Há alguns contos pequenos tirados do “Panchatantra”, a primeira antologia de contos da Antiga Índia. São textos que estão próximos à fábula, pelo uso de animais e por encerrarem uma lição moral. “Os ressuscitadores de leões” foi o que mais apreciei. Mas há também “O tecelão que se fez passar por Vishnu”, conto que não faria feio no próprio Decameron, pois a história também se trata de uma daquelas burlas para conseguir um prazer carnal. A diferença é apenas que, em vez do cristianismo, como no caso de Boccaccio, o pano de fundo fica por conta do hinduísmo.

Um ponto forte da coletânea é a inclusão de textos do “Oceano de Rios de Contos”, a obra referida aqui no Brasil no título da coleção “Mar de histórias”, que, no entanto, se bem me lembro, não inclui nenhum conto dessa obra indiana – apenas a referencia. Nas “Maravilha do Conto Indiano” há três contos dessa leva. “As cabeças trocadas” foi o que mais me agradou, com a sua história de duas pessoas que, depois de decapitadas e ressuscitadas, tiveram as cabeças trocadas, ou seja, ficaram no corpo errado. Mas há também “O Brâmane Haricharmã”, que repete o velho mote de um sujeito adivinhando por puro acaso as respostas de alguma pergunta e, com isso, se saindo bem diante de governantes e poderosos. Esse tema aparece em “Sem Gafanhoto o pássaro não seria preso”, conto popular árabe, e, já no século passado, volta a aparecer em “O bobo das adivinhas”, de Carmen Lyra, escritora de Costa Rica, devendo, é claro, ter aparecido muitas outras vezes ao longo da história.

Do “Panchakianaca”, obra que reelabora temas do “Panchatantra”, há dois contos, um deles com o nome de “Nunca confies um segredo a uma mulher”, o que dá o tom de como eram (mal) tratadas as mulheres não só da Índia, mas do mundo todo, na literatura da Idade Média. Escrito já no século XV, os “32 contos de Baratacas” comparecem com “O Barataca impostor e licencioso”, que é, também, um conto que figuraria muito bem em meio às novelas de Boccaccio.

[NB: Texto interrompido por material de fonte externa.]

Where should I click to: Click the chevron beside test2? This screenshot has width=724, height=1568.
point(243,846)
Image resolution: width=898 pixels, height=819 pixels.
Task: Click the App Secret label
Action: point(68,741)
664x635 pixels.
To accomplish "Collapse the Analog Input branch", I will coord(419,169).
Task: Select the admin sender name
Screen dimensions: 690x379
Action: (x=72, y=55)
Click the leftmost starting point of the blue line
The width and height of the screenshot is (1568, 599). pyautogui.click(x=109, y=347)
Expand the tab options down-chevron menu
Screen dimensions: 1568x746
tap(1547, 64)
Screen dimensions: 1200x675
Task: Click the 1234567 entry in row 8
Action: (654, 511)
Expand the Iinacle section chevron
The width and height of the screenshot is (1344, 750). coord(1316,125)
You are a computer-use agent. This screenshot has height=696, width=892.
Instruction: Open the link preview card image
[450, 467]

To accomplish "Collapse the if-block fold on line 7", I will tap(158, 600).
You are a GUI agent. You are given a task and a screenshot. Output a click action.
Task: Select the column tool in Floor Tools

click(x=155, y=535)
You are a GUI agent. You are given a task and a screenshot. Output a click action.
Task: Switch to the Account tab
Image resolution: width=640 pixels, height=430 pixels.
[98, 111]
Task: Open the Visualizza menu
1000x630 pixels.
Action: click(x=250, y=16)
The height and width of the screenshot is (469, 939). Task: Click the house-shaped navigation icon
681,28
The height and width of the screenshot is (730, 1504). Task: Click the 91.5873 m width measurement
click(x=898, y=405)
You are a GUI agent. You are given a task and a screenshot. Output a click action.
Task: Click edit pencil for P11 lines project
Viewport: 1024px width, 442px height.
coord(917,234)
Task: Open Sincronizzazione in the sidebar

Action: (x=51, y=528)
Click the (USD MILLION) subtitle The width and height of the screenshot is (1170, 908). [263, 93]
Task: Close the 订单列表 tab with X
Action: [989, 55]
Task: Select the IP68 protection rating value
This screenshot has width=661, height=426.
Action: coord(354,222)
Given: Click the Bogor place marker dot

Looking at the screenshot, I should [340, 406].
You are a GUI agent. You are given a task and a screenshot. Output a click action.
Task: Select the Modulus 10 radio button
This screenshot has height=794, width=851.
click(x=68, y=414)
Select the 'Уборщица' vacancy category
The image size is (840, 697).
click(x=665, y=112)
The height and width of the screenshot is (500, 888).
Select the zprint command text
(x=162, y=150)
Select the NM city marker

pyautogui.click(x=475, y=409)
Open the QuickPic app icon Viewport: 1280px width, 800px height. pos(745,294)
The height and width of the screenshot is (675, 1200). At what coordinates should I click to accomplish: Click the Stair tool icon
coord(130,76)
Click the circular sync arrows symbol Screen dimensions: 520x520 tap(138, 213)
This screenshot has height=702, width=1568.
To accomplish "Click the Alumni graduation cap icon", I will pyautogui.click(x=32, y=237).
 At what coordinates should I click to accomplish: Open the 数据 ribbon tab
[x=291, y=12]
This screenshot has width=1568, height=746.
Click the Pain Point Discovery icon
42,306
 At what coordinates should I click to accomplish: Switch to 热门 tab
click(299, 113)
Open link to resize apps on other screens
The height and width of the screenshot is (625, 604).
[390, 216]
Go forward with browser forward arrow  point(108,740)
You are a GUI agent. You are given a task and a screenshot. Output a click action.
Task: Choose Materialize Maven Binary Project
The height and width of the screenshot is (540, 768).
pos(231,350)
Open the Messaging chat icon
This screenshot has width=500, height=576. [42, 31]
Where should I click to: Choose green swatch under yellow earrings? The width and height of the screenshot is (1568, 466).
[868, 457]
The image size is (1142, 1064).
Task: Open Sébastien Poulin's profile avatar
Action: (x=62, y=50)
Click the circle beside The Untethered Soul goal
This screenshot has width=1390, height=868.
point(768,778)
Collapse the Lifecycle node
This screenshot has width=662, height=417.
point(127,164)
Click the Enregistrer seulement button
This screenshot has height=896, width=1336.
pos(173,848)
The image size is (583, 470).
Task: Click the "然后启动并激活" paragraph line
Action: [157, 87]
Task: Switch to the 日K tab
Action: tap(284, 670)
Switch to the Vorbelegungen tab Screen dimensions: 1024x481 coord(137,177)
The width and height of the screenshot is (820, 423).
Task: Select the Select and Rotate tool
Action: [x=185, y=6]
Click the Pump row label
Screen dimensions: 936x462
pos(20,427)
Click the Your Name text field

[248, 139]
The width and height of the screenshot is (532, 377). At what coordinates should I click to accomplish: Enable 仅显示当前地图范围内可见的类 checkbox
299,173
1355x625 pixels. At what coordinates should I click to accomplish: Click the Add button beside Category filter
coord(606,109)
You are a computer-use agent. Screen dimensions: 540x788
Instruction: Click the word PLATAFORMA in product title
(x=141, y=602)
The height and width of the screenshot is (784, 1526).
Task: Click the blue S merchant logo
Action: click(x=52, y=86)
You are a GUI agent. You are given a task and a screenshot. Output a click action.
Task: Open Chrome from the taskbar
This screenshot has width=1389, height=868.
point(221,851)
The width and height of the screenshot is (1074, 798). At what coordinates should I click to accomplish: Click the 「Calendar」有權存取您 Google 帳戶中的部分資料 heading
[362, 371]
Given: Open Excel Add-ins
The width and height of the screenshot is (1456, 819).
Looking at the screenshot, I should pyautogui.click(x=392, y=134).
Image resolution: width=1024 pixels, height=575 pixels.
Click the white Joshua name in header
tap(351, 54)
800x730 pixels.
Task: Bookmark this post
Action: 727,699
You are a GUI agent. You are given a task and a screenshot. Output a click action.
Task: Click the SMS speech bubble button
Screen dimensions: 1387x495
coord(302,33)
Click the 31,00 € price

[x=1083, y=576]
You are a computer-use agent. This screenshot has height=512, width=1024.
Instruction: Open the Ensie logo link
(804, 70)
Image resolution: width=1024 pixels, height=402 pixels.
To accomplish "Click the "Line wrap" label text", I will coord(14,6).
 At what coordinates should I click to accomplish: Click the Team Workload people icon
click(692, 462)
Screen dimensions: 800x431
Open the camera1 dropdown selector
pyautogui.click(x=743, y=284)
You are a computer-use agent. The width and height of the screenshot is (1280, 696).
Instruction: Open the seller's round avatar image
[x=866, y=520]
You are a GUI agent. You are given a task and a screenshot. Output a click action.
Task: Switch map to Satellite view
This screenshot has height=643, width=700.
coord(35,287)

Por fim, na parte final, há os contistas modernos. Pouca gente sabe, mas a Índia tem um escritor Nobel de Literatura: Rabindranath Tagore. Eu já havia lido um conto dele e apreciado bastante, mas “O Abandonado” reforçou a admiração por ele. Um conto sensível como o anterior, que mexe em feridas íntimas de todos nós, pelo menos os que já sentiram alguma vez o que é a carência e como nos comportamos infantilmente nessas situações.

“Um momento de eternidade”, de Babani Batacharia, apresenta uma história tristíssima e de desfecho crudelíssimo, expondo tudo a que a miséria é capaz de fazer na destruição de um lar. Mas é em “Tempestade de Poeira”, de Ram Cumar, que o drama da miséria da Índia é exposto em todas as suas facetas. Sente-se vivamente o que é viver entre as camadas mais baixas daquela sociedade, à medida que o autor vai descrevendo o cenário e os seus personagens, todos com histórias tristes se entrecruzando – para piorar, em uma realidade na qual as tempestades de areia são terríveis e os ventos ainda derrubam os fracos barracos que aquela gente constrói para si.

“Um aperto de mãos”, de Balwang Gargi também é uma ótima peça que evidencia o que é ser um estrangeiro em Calcutá, sobretudo chinês, mas também os que vêm do interior da Índia, sempre na esperança de ali encontrar melhor realidade, mas não podendo ser muito mais do que um chofer de táxi. Interessante a aproximação entre indianos e chineses, em oposição aos brancos.

E a questão da religião não podia ficar de fora. Há, para isso, “Meu Deus, que crianças estas!”, de Yahspal, em que duas crianças, uma hindu e outra muçulmana, não conseguindo compreender as rotinas de segregação que as duas crenças se impunham e, por fim, terminam por reproduzir o conflito entre elas, para “surpresa” dos adultos. Uma crítica muito boa.

Esses contistas modernos da Índia me surpreenderam positivamente e contribuíram para que o resultado da leitura fosse mais favorável. Aprendi várias coisas sobre a Índia.